Christine Wand-Wittkowski, Briefe im Mittelalter. Der deutschsprachige Brief als weltliche und religiöse Literatur. 2000

Wolfgang Achnitz 1
  • 1 Universität Münster, Institut für Deutsche Philologie I, Johannisstraße 1–4, D-48143 Münster. achnitz@uni-muenster.de

Als Textsorte des Gegenwartsschrifttums läßt sich der Brief vergleichsweise problemlos als eine durch bestimmte formale Merkmale charakterisierte schriftliche Mitteilung nichtfiktionalen Inhalts an einen abwesenden Empfänger definieren. Im Unterschied zu direkter mündlicher Kommunikation ist er in der Regel Element eines komplexen Vorgangs, zu dem neben dem Schreiben auch die Übermittlung gehört.
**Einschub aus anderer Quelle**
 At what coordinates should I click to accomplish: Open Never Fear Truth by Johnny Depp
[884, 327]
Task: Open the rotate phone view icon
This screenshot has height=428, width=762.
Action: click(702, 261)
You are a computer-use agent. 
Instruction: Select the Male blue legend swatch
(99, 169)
Der Brief ist keineswegs stets Beginn oder Bestandteil eines Dialoges, und gelegentlich liegt ihm sogar eine monologische Form zugrunde, die keiner Antwort bedarf. Auch gewährleistet ein Brief nicht, daß den Empfänger die Mitteilung unverfälscht erreicht, denn diese muß verstanden und interpretiert, gegebenenfalls sogar vorgelesen und/oder übersetzt werden. Der Verständnissicherung dient daher der hohe Grad an Formalisierung in Phraseologie und Aufbau, wie er sich von der Antike bis in die Gegenwartskorrespondenz findet. Nach der ars dictaminis sind dies: salutatio (Adresse, Gruß); captatio benevolentiae (Eingangsformel, Einstimmung auf den Gegenstand, Bemühen um die Gunst des Adressaten); narratio (eigentliches Anliegen); petitio (fakultativ); conclusio (Zusammenfassung, Schluß, Segenswunsch). Einzelne Teile können umgestellt werden oder ganz entfallen.